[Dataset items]
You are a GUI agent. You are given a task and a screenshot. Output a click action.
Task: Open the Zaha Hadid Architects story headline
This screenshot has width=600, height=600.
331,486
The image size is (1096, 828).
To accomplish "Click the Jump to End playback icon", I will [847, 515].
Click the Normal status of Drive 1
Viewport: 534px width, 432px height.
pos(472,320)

...

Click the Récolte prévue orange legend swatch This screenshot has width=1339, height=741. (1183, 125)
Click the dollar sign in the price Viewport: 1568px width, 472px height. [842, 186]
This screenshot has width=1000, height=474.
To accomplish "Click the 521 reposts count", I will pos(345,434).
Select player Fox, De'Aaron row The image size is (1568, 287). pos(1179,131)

Work to complete: The answer should consist of every line above in which "image" appears.

Expected output:
The image size is (1096, 828).
Select player Fox, De'Aaron row The image size is (1568, 287). pos(1179,131)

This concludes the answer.